• What you need to do: In the records below, the line that contains "This screenshot has height=783, width=1568." marks the start. Copy it and each line after it through the end, exactly, without pictures.

• The records:
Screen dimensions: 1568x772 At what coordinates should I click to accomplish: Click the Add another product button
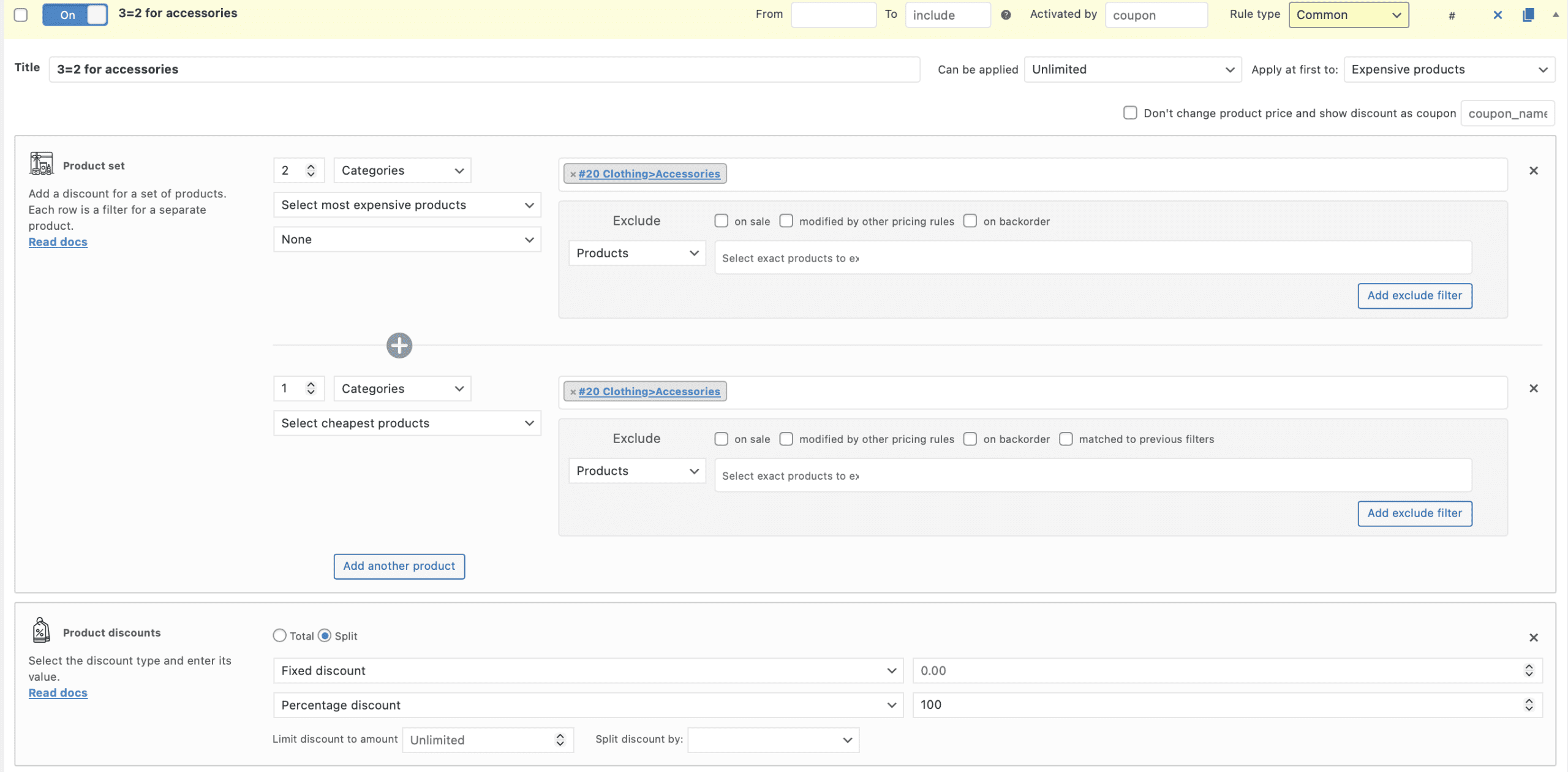[x=399, y=566]
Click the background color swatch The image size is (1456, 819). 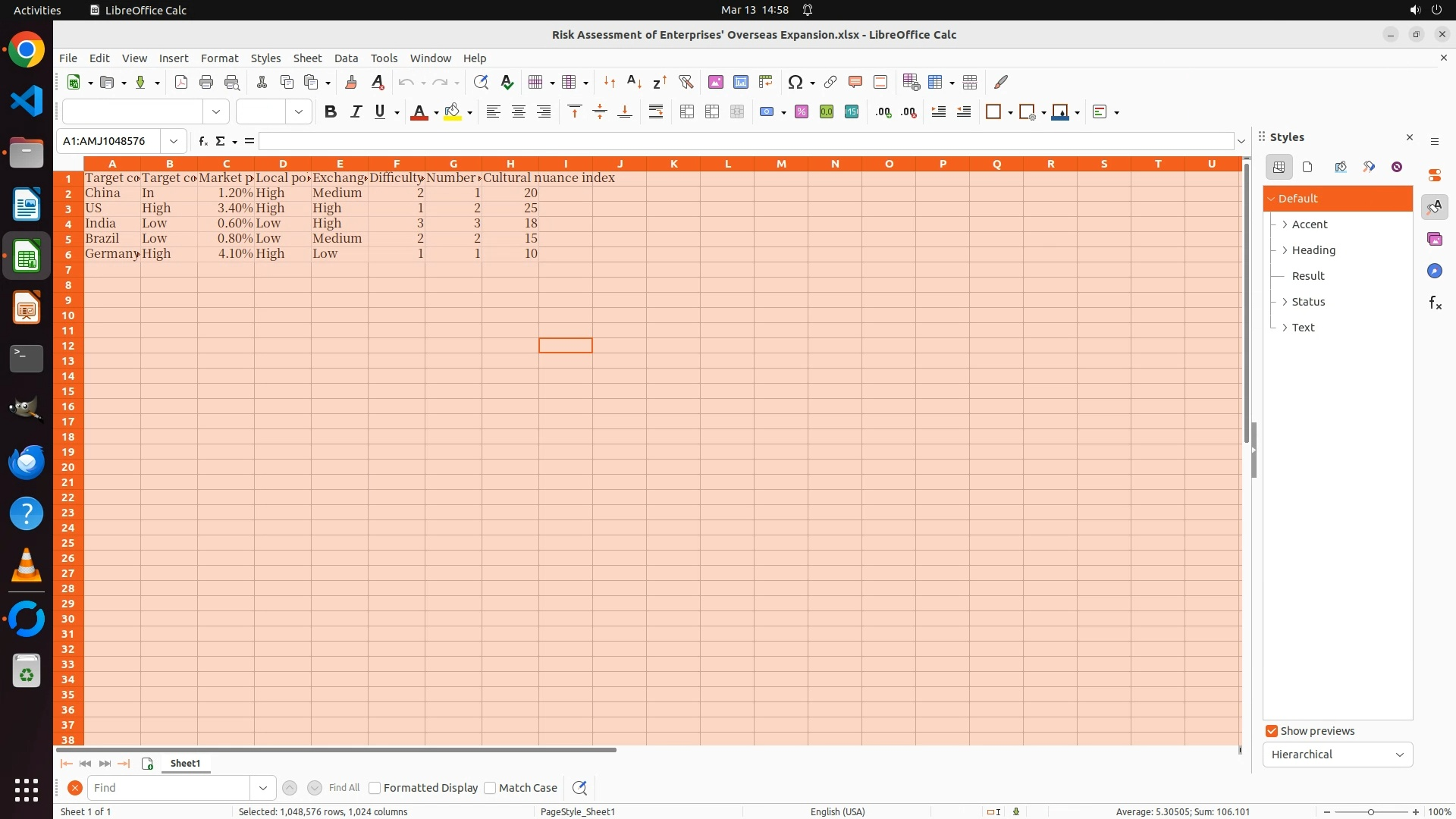(x=453, y=112)
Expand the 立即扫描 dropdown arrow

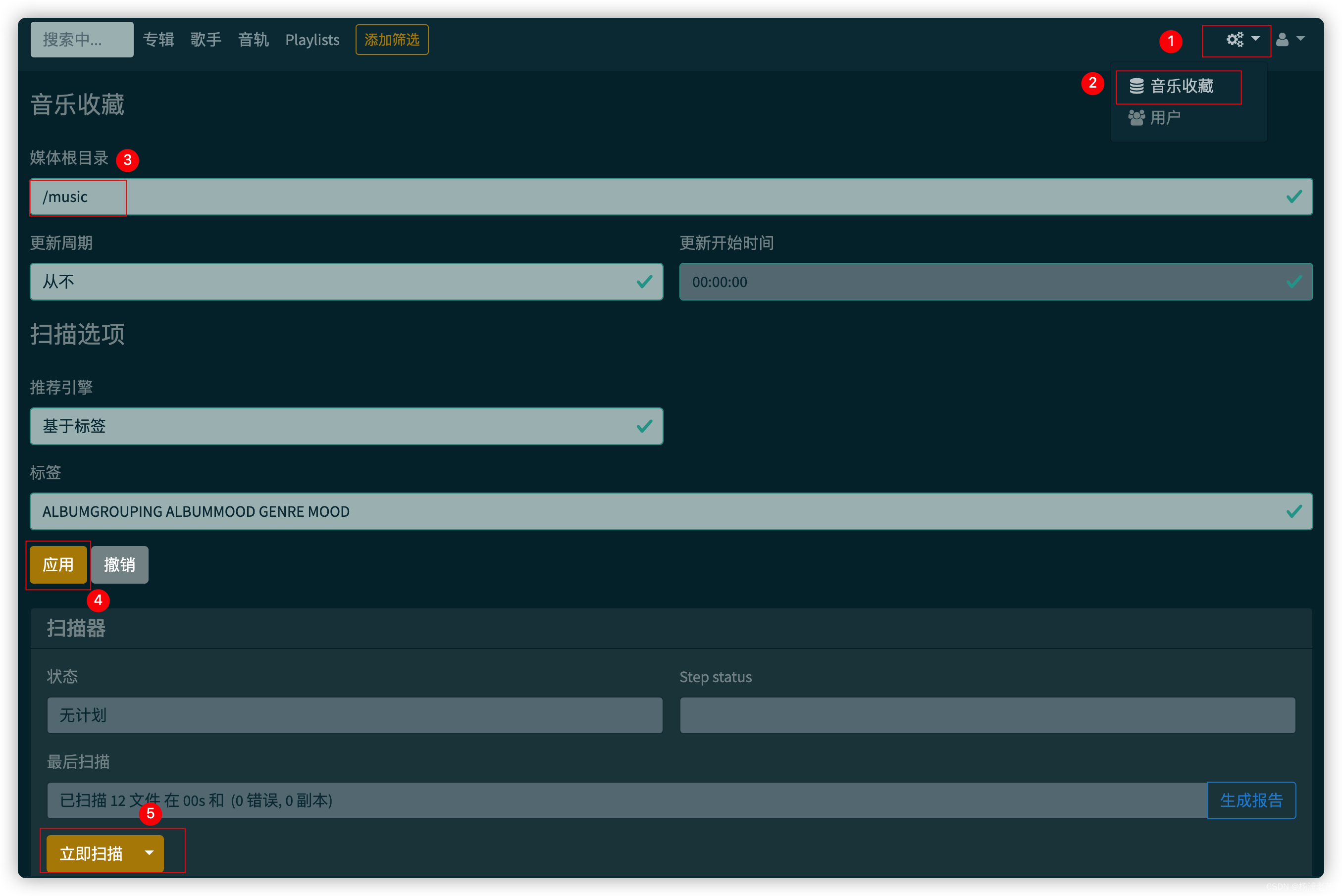click(149, 853)
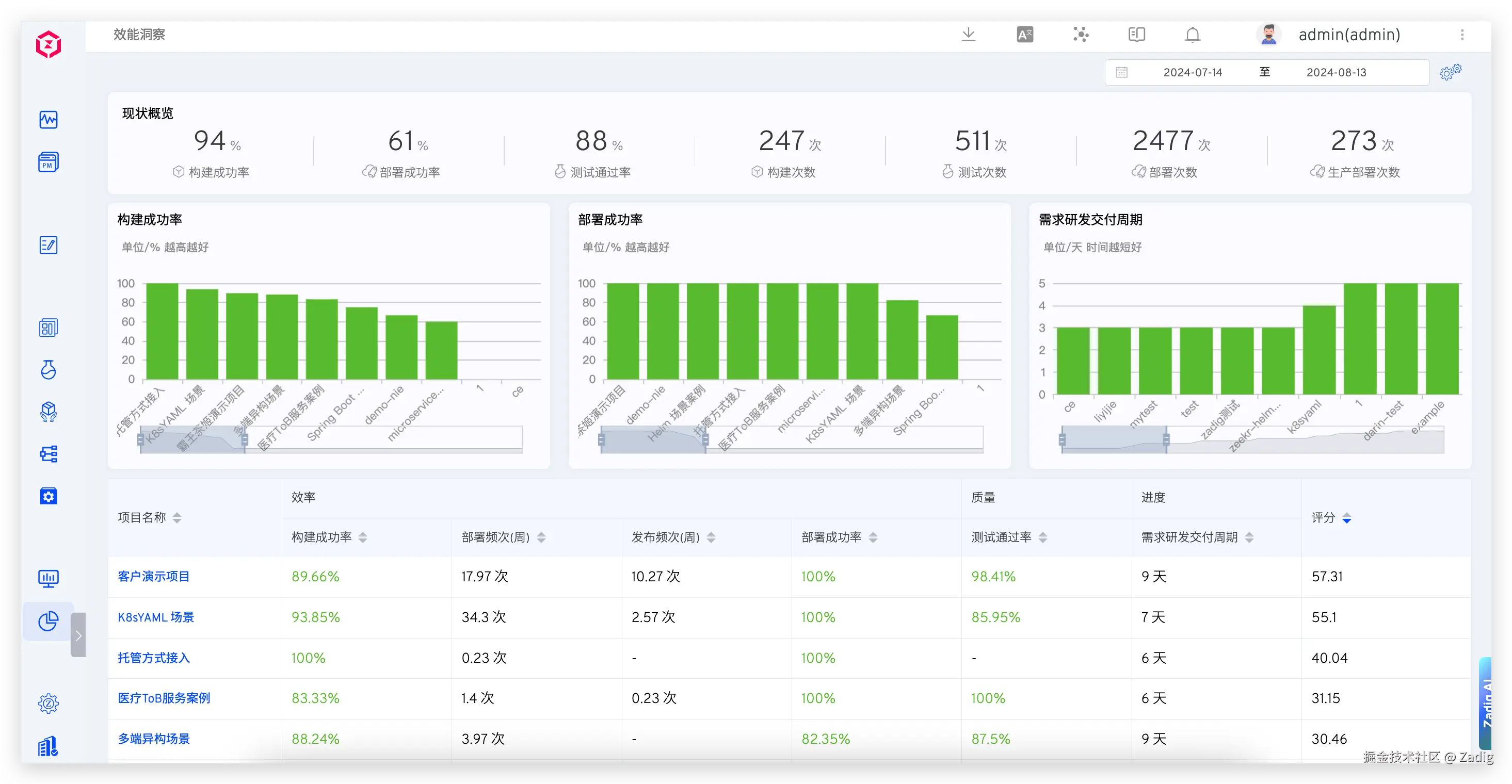Click the download icon in top bar

click(969, 35)
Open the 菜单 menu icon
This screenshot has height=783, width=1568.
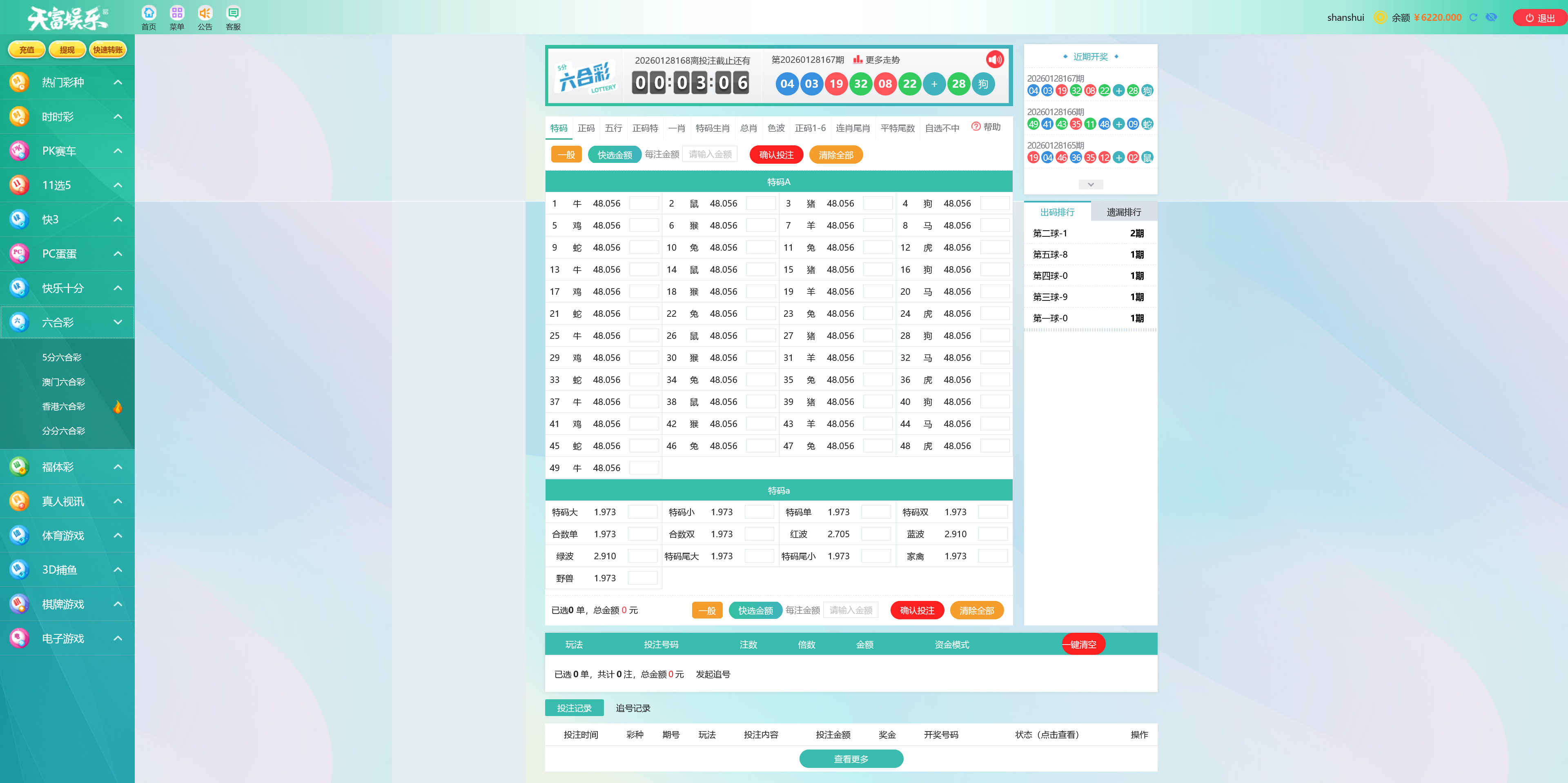pyautogui.click(x=176, y=13)
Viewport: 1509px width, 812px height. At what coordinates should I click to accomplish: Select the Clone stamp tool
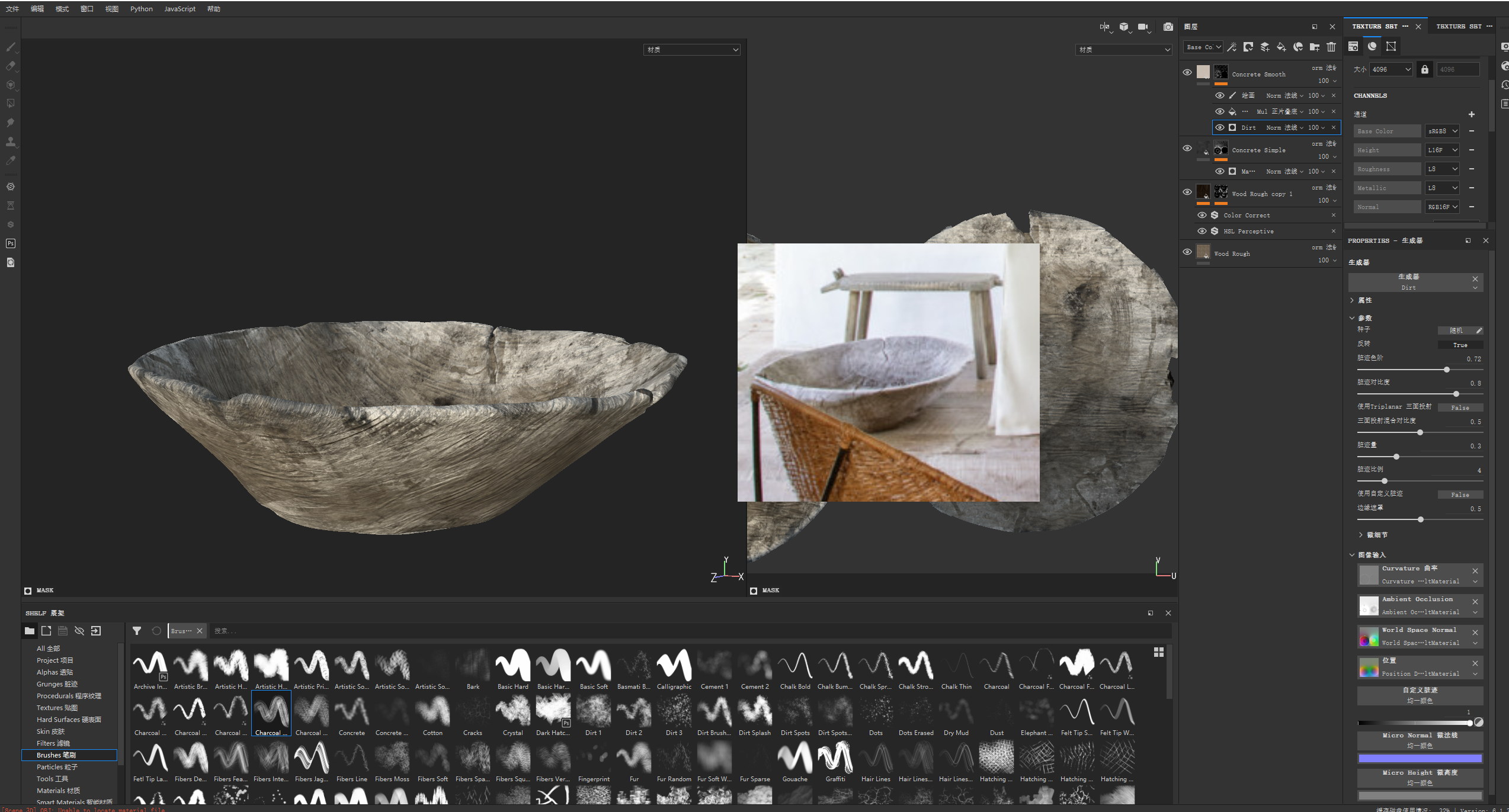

• Written answer:
This screenshot has height=783, width=1568.
pyautogui.click(x=176, y=13)
Viewport: 1509px width, 812px height. At what coordinates should I click to accomplish: Select the Clone stamp tool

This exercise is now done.